**Task details**
In the data below, rewrite the lines beginning at the one containing "Go back to Flight Results" and stopping after the one containing "pos(332,41)", swapping "chevron" for "back arrow" and keeping everything else the same. Leave out the pictures.

**Records for this task**
============================================================

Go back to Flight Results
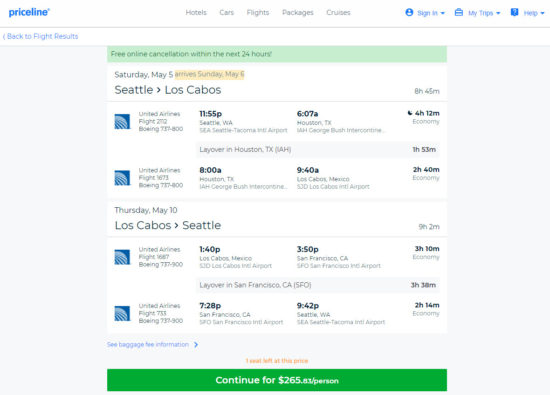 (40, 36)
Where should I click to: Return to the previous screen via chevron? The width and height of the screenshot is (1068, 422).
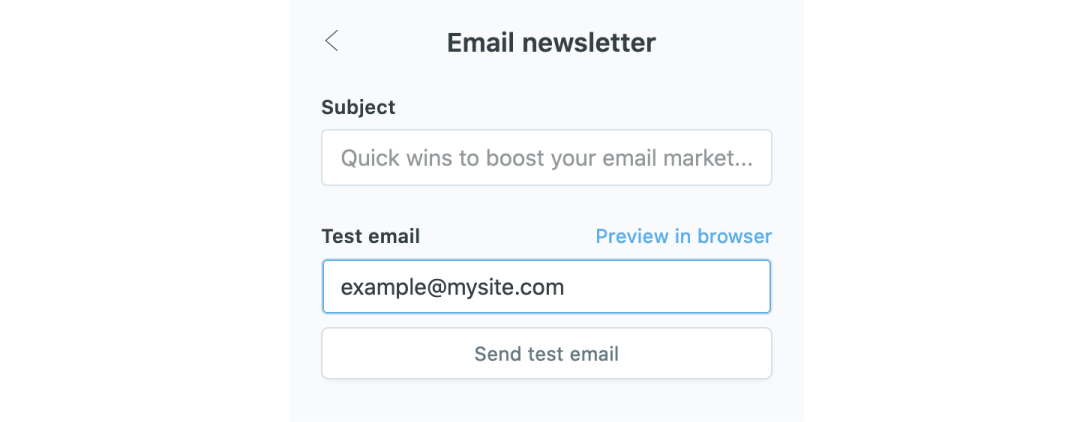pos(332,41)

============================================================

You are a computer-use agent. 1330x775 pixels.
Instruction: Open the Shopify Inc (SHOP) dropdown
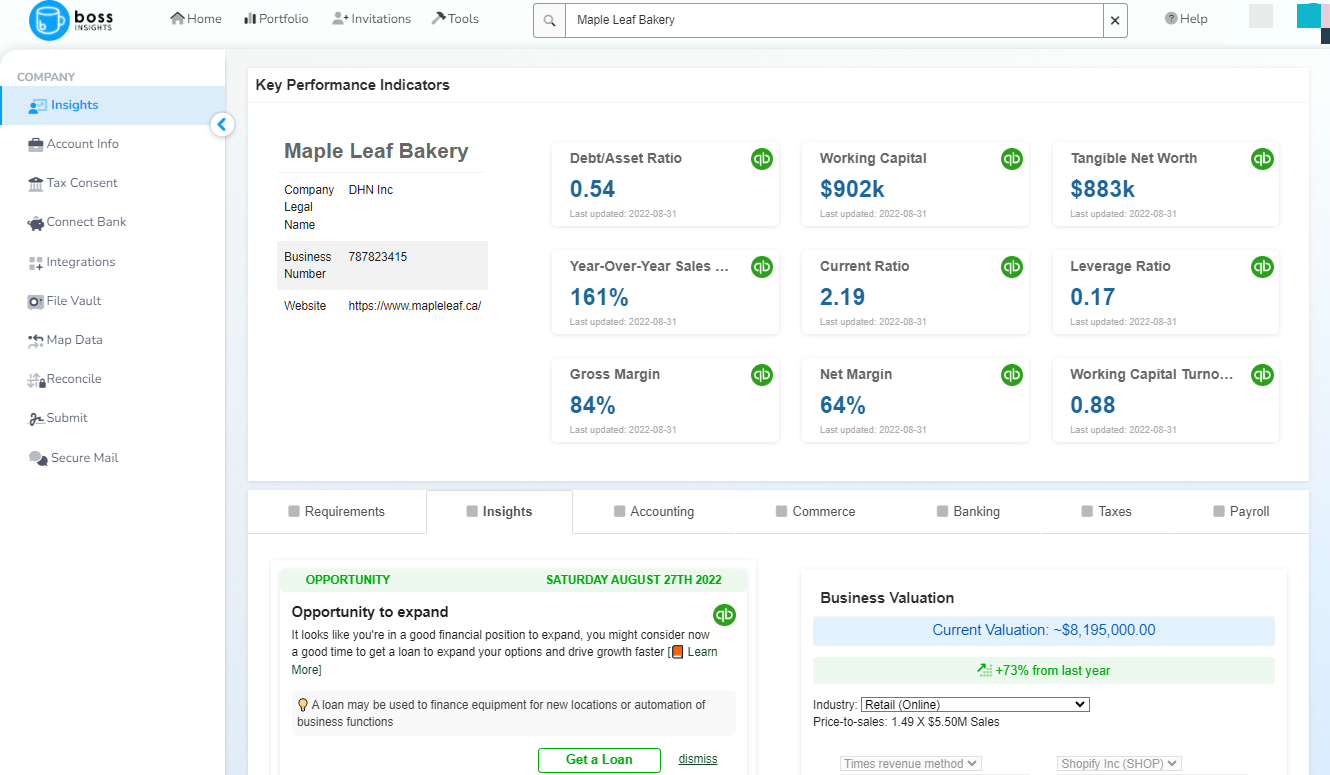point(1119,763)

============================================================

**Task response**
Go back to Flight Results
 (40, 36)
Where should I click to: Return to the previous screen via back arrow? The width and height of the screenshot is (1068, 422).
pos(332,41)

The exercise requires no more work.